= Problems =
(a) In the thread on writing a text editor in C, what class does the Qt framework define for editing capabilities?
(b) Pick up the thread on writing a text editor in C where it stops, and write the rest of that reply.

= Excerpted text =
▼▼▼

Developing Text editors in C

C

Cheeks

Hi all,

Has anyone here developed a text editor using C ? If so pls share
the ideas with me.

I have some basic doubts on how to edit the text in stdout as per the
input from keyboard.

Also whenever the user inputs any characted to a IO function like
scanf, the character is displayed in stdout.. how can I block it.

Regards,
Cheekuu
 
?

=?ISO-8859-1?Q?Erik_Wikstr=F6m?=

Hi all,

Has anyone here developed a text editor using C ? If so pls share
the ideas with me.

I have some basic doubts on how to edit the text in stdout as per the
input from keyboard.

Also whenever the user inputs any characted to a IO function like
scanf, the character is displayed in stdout.. how can I block it.

You can't make a good texteditor unless you use some kind of thurd-party
library for controlling the console (unless you want to make a new ed).
Since you are talking about standard in/out I suspect you are targeting
Unix/Linux (under windows you'd probably be looking into using a GUI) in
which case you might be interested in ncurses.
 
N

Neo

Hi all,

Has anyone here developed a text editor using C ? If so pls share
the ideas with me.

I have some basic doubts on how to edit the text in stdout as per the
input from keyboard.

Also whenever the user inputs any characted to a IO function like
scanf, the character is displayed in stdout.. how can I block it.

Regards,
Cheekuu

Erik is right in pointing out that without using some third-party
library, you would end up dealing with just too much of esoterism.
Though, NCurses is good enough to develop any basic editing tool,
empirical experiences have taught me that it takes just too much of
code to get even the most basic thing upright running, in the context
of providing the window where text would be typed, maintaining those
buffers in sync and odd!

Since this is a C++ group, I inevitably suggest the below.

Take a look into the Trolltech's C++ framework called QT, it is
available for free and comes along with the neccessary editor, make
tool and help pages. The framework defines a class "QTextEditor" which
builds into it, most of the editing capabilities you are looking for.

--Neo
 
J

James Kanze

Has anyone here developed a text editor using C ? If so pls share
the ideas with me.

You should probably ask in a C newsgroup (comp.lang.c), and not
here. The appropriate solutions in C++ won't be legal C, by a
long shot.
I have some basic doubts on how to edit the text in stdout as per the
input from keyboard.

▲▲▲

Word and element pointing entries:
▼▼▼

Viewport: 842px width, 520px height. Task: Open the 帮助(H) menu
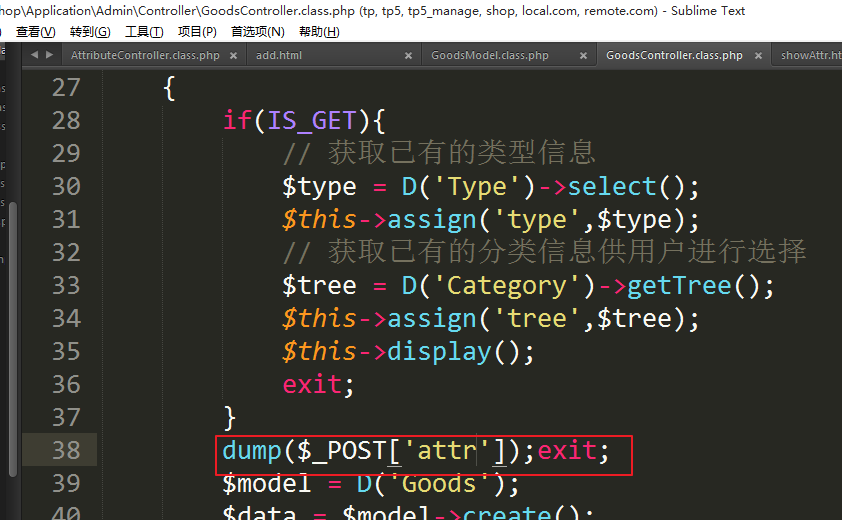tap(319, 32)
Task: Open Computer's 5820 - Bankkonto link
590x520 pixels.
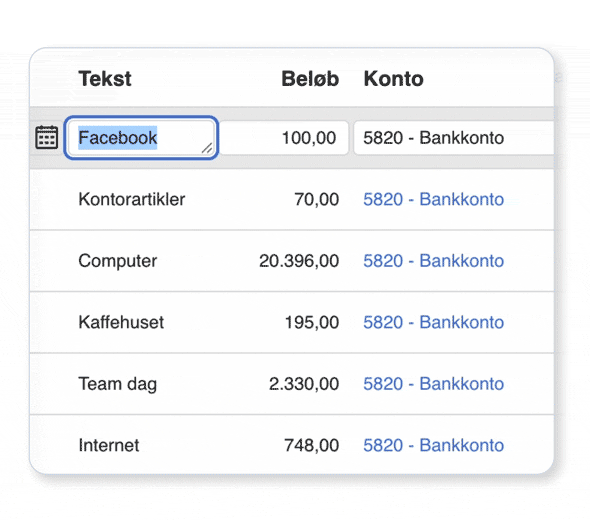Action: (433, 261)
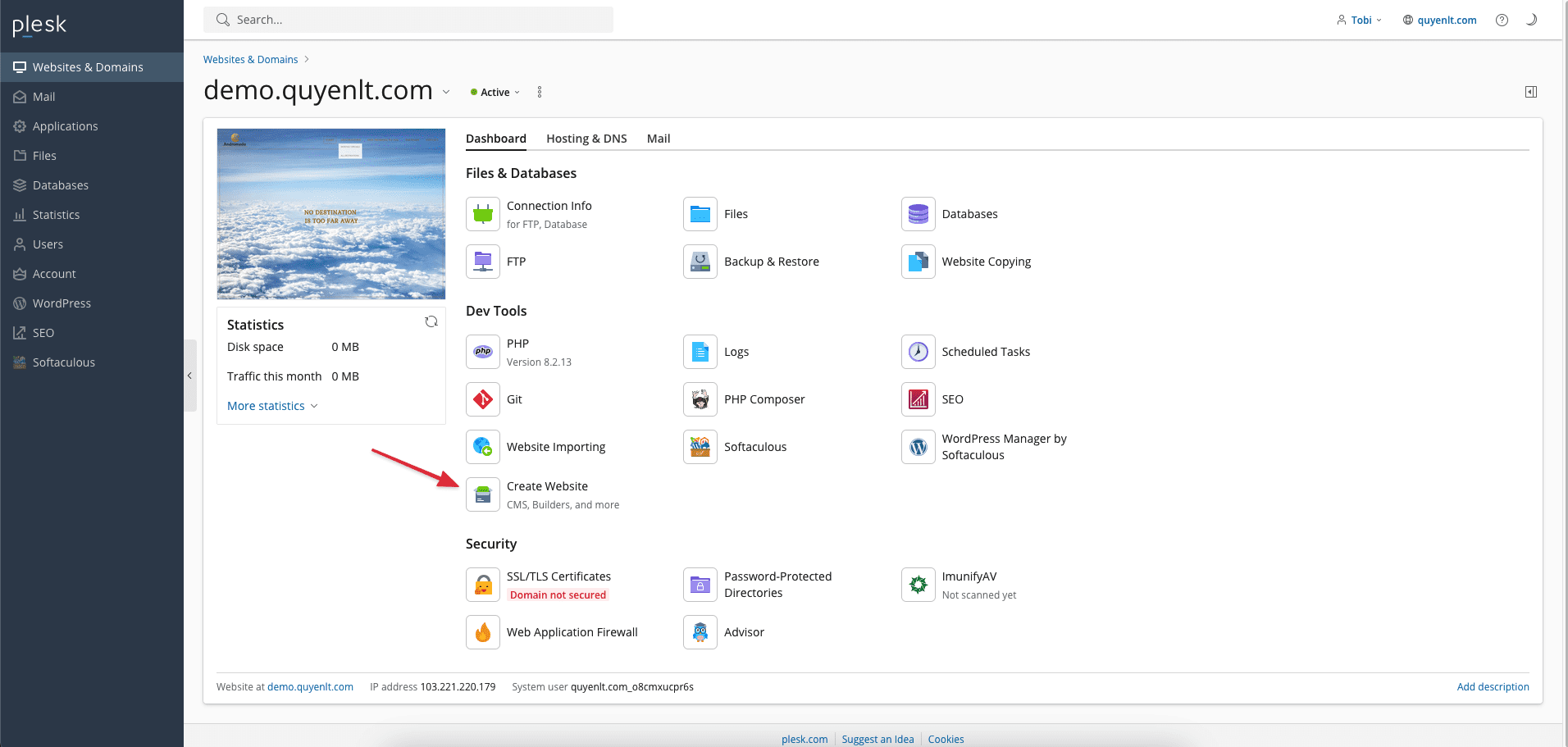
Task: Open the Scheduled Tasks clock icon
Action: 918,352
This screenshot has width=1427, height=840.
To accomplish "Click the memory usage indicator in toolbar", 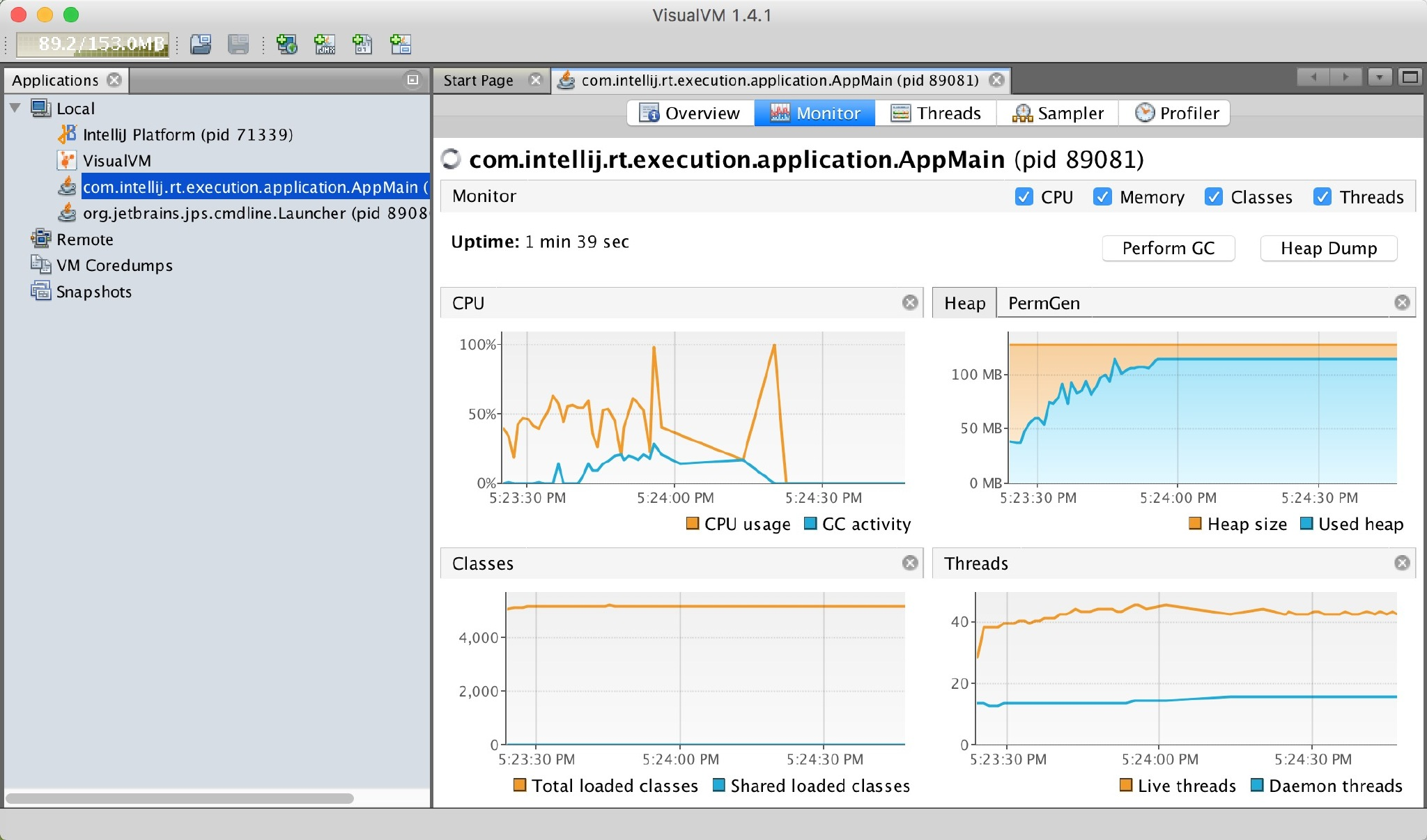I will point(93,45).
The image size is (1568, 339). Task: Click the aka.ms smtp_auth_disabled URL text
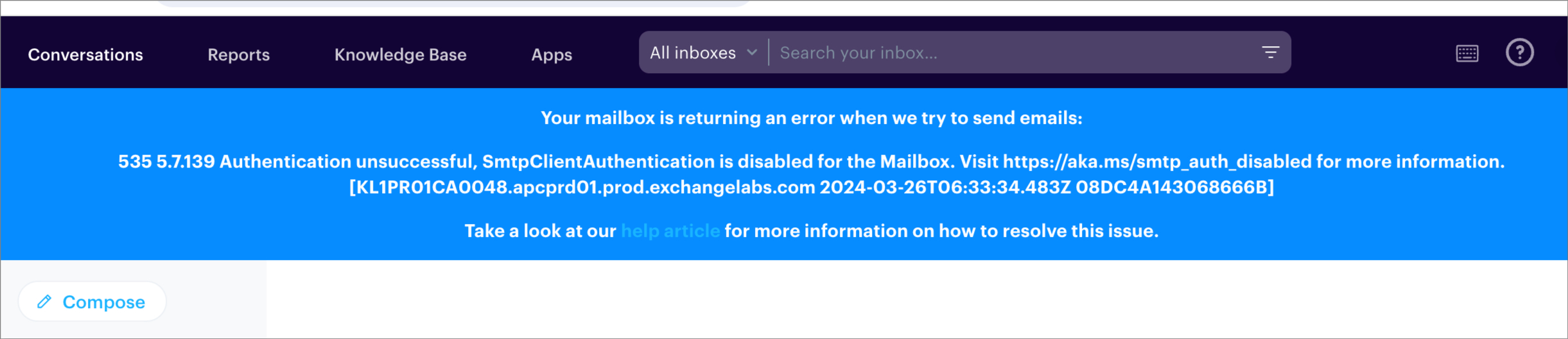1157,161
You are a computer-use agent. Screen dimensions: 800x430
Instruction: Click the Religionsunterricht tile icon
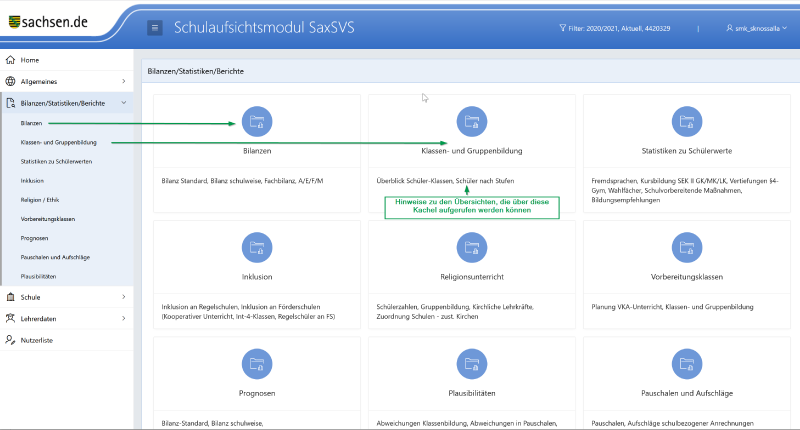click(x=472, y=246)
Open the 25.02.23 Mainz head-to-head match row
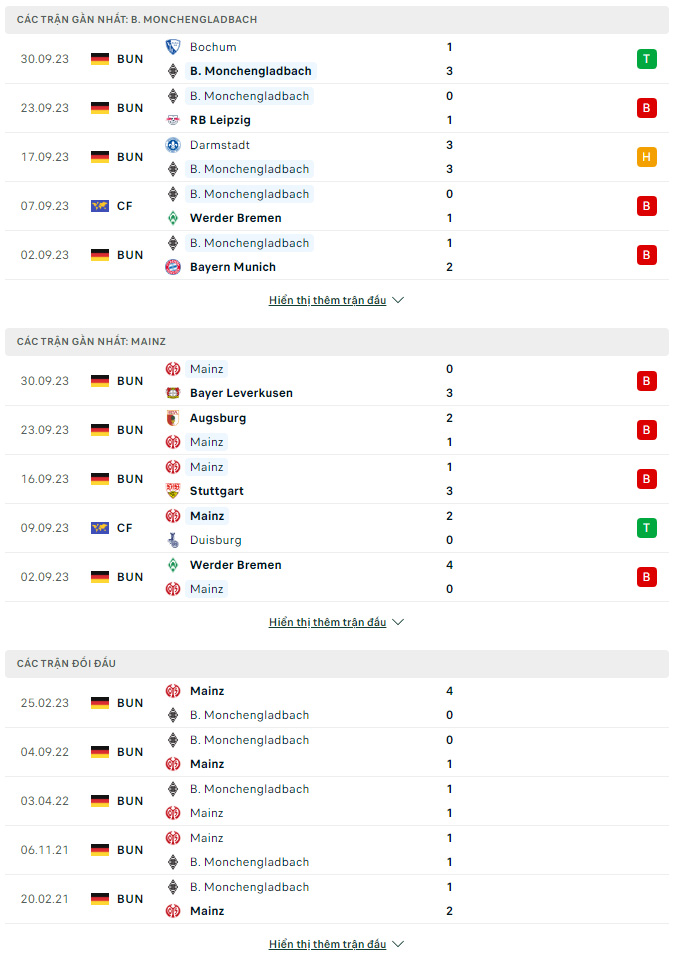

▲▲▲

= Outputs by task =
(a) "QTextEditor"

(b)
An editor won't normally edit text in stdout (nor in cout in
C++). It will edit text in a buffer. That buffer is normally
filled by reading a file, and saved afterwards by writing to a
file.
Also whenever the user inputs any characted to a IO function like
scanf, the character is displayed in stdout.. how can I block it.

You mean: how do you turn off echoing? (The character is *not*
displayed in stdout. It is echoed at a much lower level.) The
simple answer is that you can't. For a more complex answer, see
below.

This sounds a bit like a school project, since anyone really
writing an editor today would already be thinking in terms of
windows in a GUI (and the company would also put a least one
person with real experience on the project, to whom you'd be
asking questions before posting here). If you really know that
little about it, I'd very strongly suggest you get the book
"Software Tools in Pascal", by Kernighan and Plauger. (Dispite
the title, the code is "Pascal" only with regards to the actual
syntax; it's very, very C-like in style---not surprising
considering the authors:). Also note that the book is very
dated, and I'm sure that at least Plauger would not hesitate to
use classes and other C++ features were he writing it in C++,
today. But the ideas are still valid, and very well presented.)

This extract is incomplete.